What's wrong with this picture ??


----------



## jcoss15 (Oct 11, 2010)

I only use the one from Milligan, if its at 3.5 and under it is good for Milligan way on down river pretty much to the bay, one other factor for fishing lower yellow is Shoal river if its up above 5.5 ft at hwy 85 it can make the lower portion of Yellow up and muddy.
The gauge at Florala must be broken because that part of the river would only reach 31 ft during major flooding, not sure about the one at 87, the tides play with that one some.


----------



## Buckchaser (Jan 28, 2014)

87 gauge needs to be under 38.5 but even then will be outta the banks in a lot of places, 37-38 is perfect. It hasn't been perfect all year


----------



## jcoss15 (Oct 11, 2010)

Btw, when I say lower yellow I basically mean from Milligan to millers bluff, that’s mainly were I fish.


----------



## DMC (Nov 28, 2010)

Thanks for the reply. I'm fishing mostly below the 87 bridge.


----------



## joshuae2 (Sep 18, 2011)

I'm going to set hooks this weekend, while im there I think I will pull up to the 87 bridge where the meter is and see how deep it actually is. it never goes below 37FT which would make it about the deepest part of the river just about. at least the deepest place I've seen.


----------



## joshuae2 (Sep 18, 2011)

well we went and set hooks on Sunday night only caught 4, but we had a good time. anyway, went up by the 87 bridge and I could not find anything that was more than 20ft deep. so I don't know why the meter reading always says its above 30 ft.


----------



## CaptGene (Nov 30, 2014)

For the first time I launched at the end of Ward Basin Road and ran up the Yellow River to just past hwy 87 bridge. River was high/in the woods/ and RUNNING.

Also explored several side channels and sloughs.

To me..it looked like the fast current had scoured the bottom of the main river clear of anything but sand. My side scan sonar even showed the sand waves in the bottom. 

Seems like the side channels, sloughs, or Lilly Pads on the slow side if the main river might be the places to fish.

I’m 90% Gulf fisherman, but these last two years have not been kind (rough weather all the time). SO, I bought a 15 XPress Duckboat and trying my hand at the freshwater rivers.

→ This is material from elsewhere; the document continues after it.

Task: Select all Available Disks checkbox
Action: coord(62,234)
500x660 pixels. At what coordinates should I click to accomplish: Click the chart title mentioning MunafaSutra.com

Anyone with knowledge OF Blackwater and/or Yellow I’m willing to take fishing and pick their brain.

Heck, I’ll provide boat, bait, lunch, and drinks.

Don’t worry I’m not a novice...I can tie my own hooks, and bait them. Mostly stay out if trees and snags.


----------



## Eatme (May 7, 2019)

Everything S of milligan is affected by the tides.


----------



## billyb (Aug 22, 2012)

Eatme said:


> Everything S of milligan is affected by the tides.


That is not true at all. The tide may affect the river up to 87, but above that you will not notice it at all. Just ask anyone who launches at Miller's Bluff and they will agree with me. We have had a camp at Wilkerson Bluff since 1963 and I am familiar with YR. Have fished from Hwy 2 to the mouth of the river all of my life.


----------



## SouthernBreeze (Apr 16, 2019)

joshuae2 said:


> well we went and set hooks on Sunday night only caught 4, but we had a good time. anyway, went up by the 87 bridge and I could not find anything that was more than 20ft deep. so I don't know why the meter reading always says its above 30 ft.


The reading is not actual depth of the river at a given point. It is elevation of the river surface above sea level.


----------



## Bamasippi (Oct 17, 2018)

Wow 😳 this post came from the dead


----------